THE DATA:
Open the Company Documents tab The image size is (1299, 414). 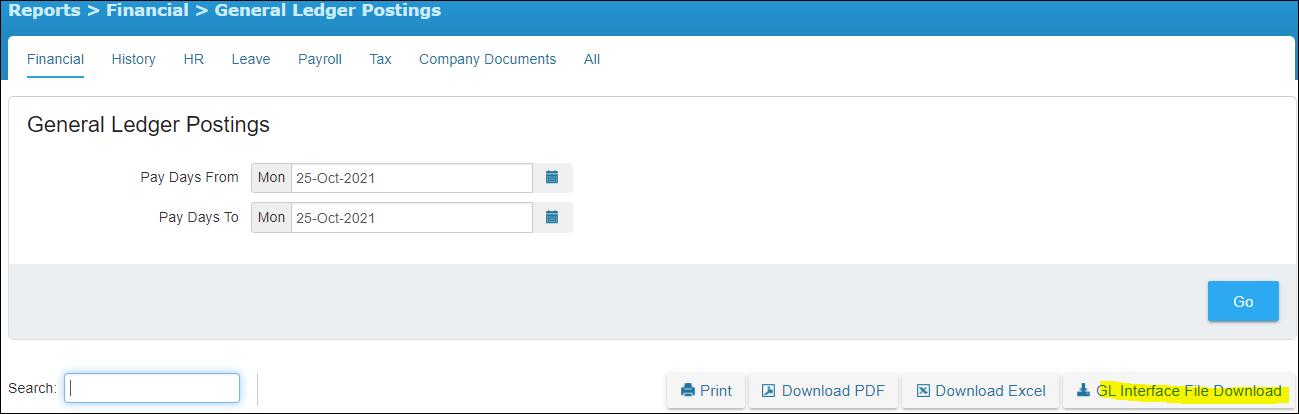(487, 59)
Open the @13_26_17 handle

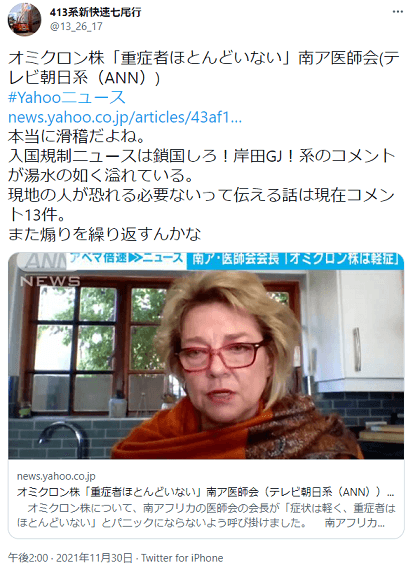pyautogui.click(x=76, y=26)
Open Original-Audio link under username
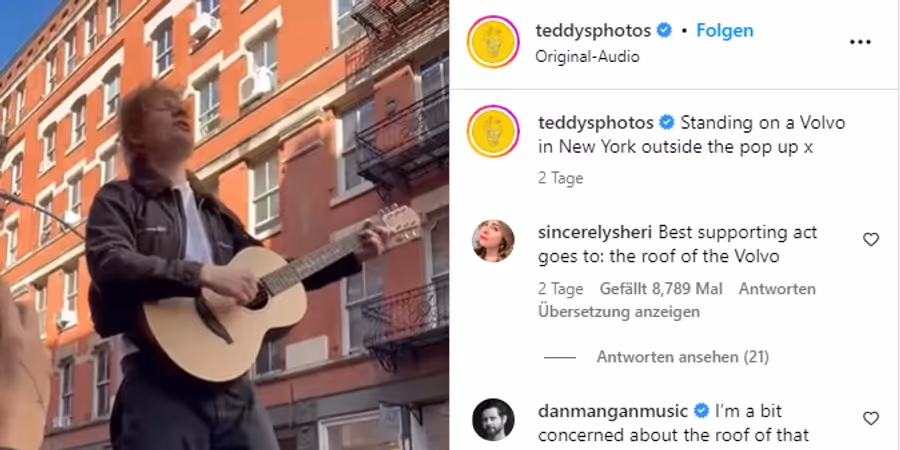900x450 pixels. (x=587, y=56)

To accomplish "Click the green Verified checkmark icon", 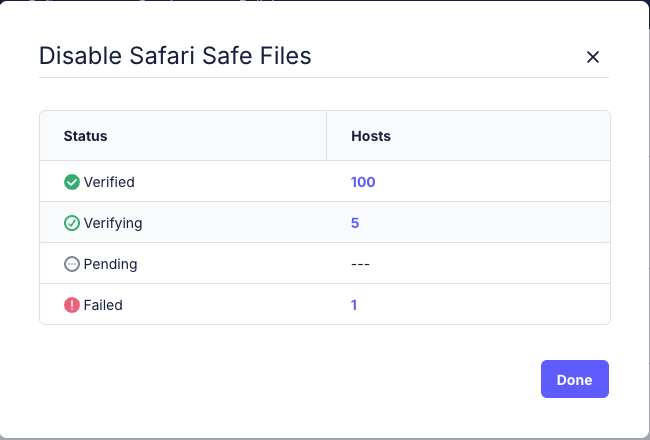I will [x=72, y=182].
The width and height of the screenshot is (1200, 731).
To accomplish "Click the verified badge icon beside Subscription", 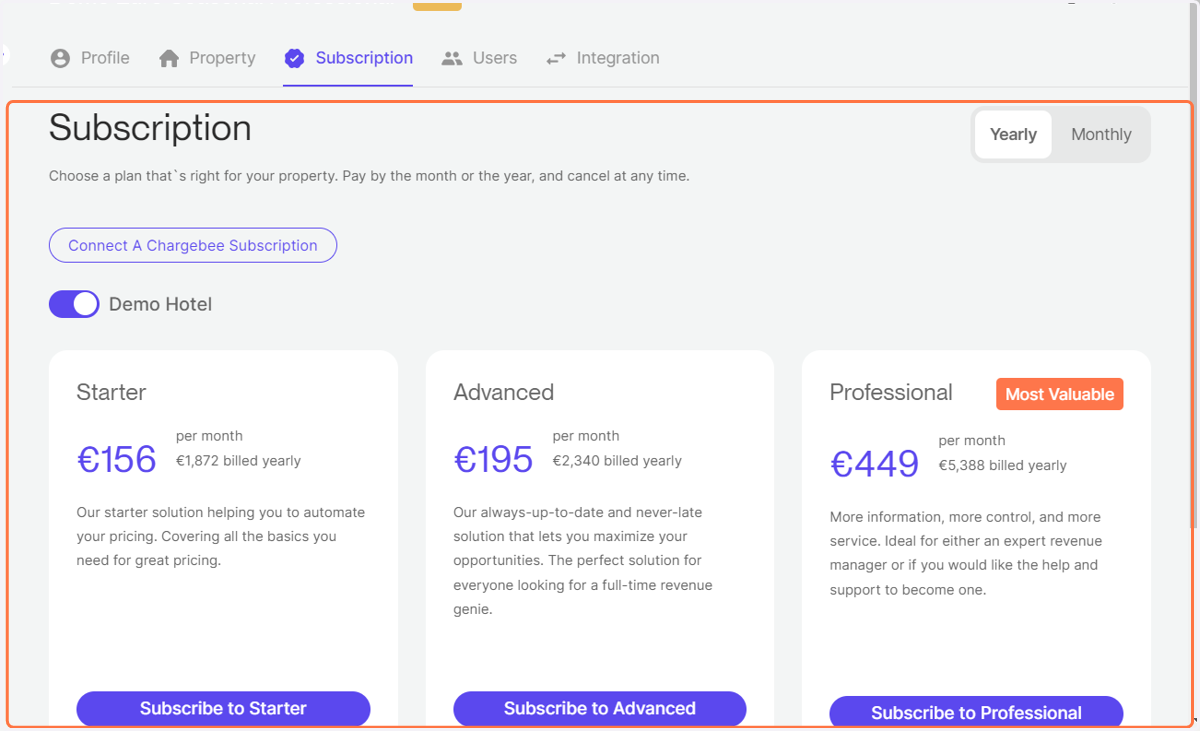I will pos(294,58).
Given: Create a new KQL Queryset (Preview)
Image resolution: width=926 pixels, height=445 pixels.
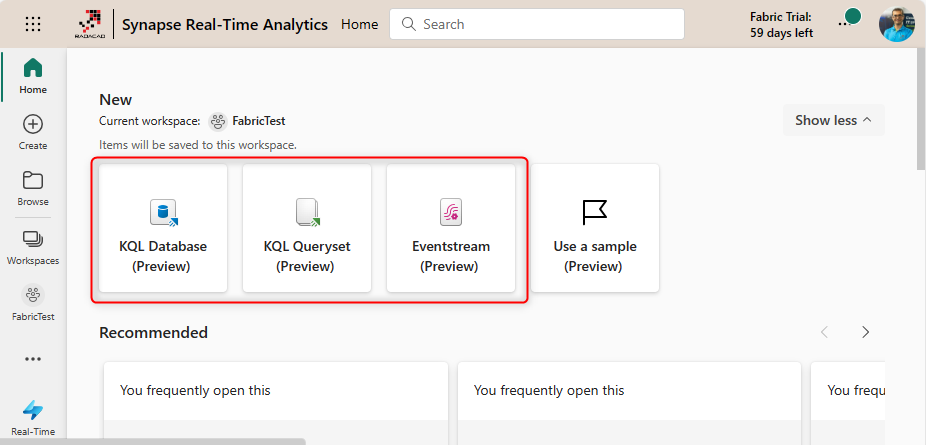Looking at the screenshot, I should [307, 228].
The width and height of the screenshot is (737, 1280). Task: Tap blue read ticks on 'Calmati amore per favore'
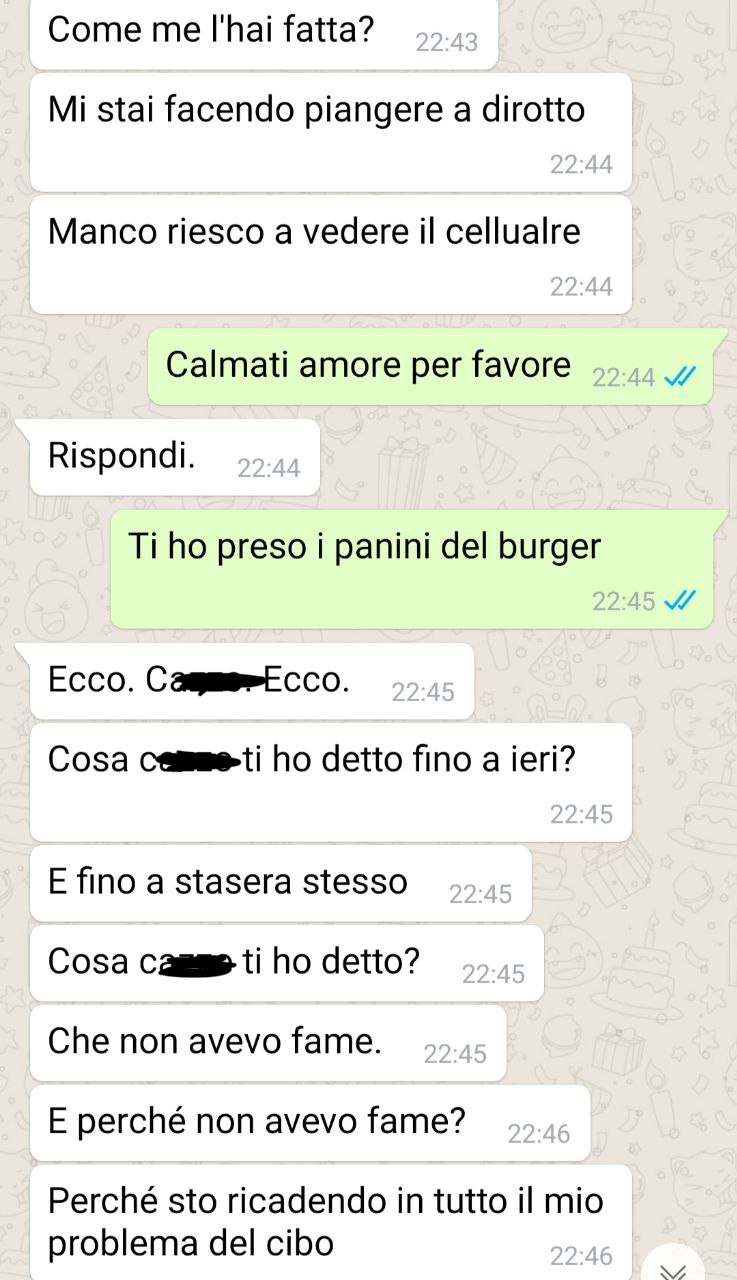point(681,377)
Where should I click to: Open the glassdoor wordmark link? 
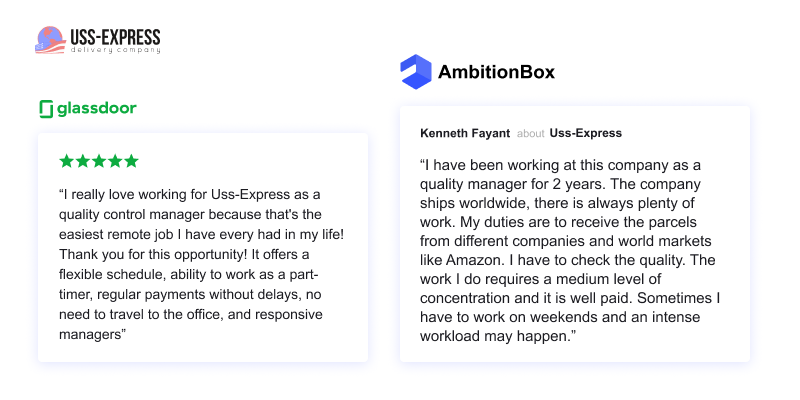97,109
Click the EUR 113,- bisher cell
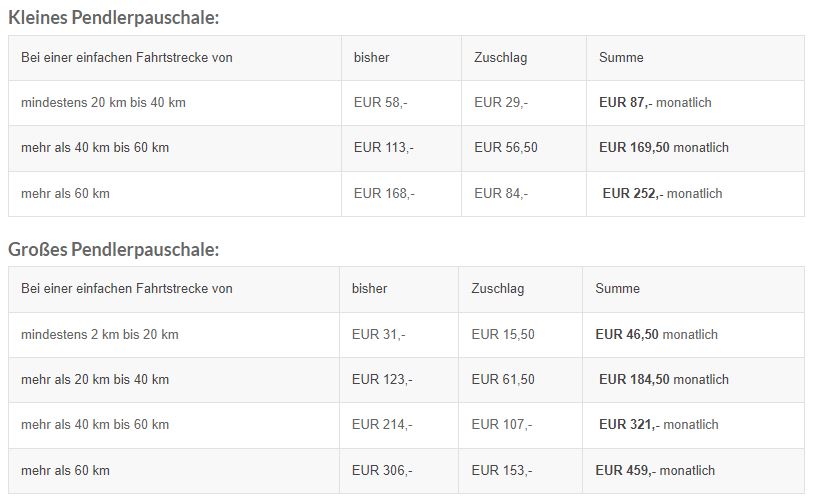The image size is (813, 501). [384, 148]
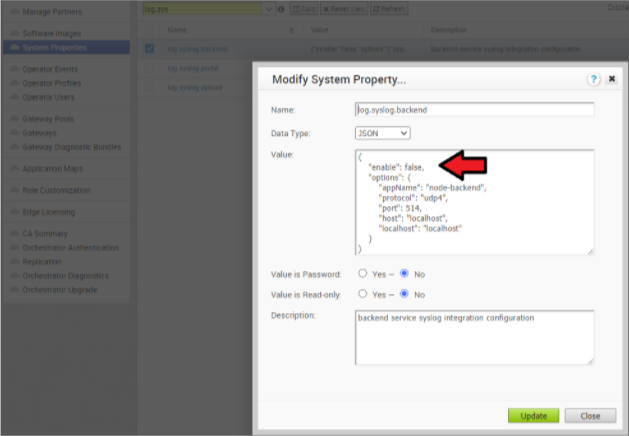Click the green Update button
The width and height of the screenshot is (629, 436).
[533, 415]
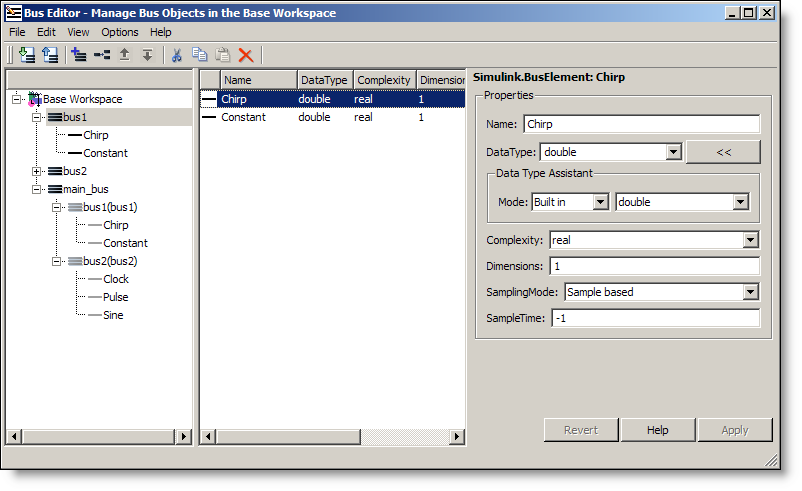The width and height of the screenshot is (802, 491).
Task: Click the Add bus element toolbar icon
Action: point(101,55)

TASK BRIEF: Your copy should consist solely of the lines from the line containing "Image resolution: width=926" through the last line of the records above, reproduced exactly, with the pictures left out.

TASK SOLUTION:
Image resolution: width=926 pixels, height=445 pixels.
Looking at the screenshot, I should [307, 228].
The width and height of the screenshot is (737, 1280). Task: Tap blue read ticks on 'Calmati amore per favore'
point(681,377)
Where should I click to: Open the glassdoor wordmark link? 
97,109
Click the EUR 113,- bisher cell
The image size is (813, 501). [384, 148]
Click the green Update button
The width and height of the screenshot is (629, 436).
[533, 415]
The width and height of the screenshot is (802, 491).
Task: Click the Add bus element toolbar icon
Action: point(101,55)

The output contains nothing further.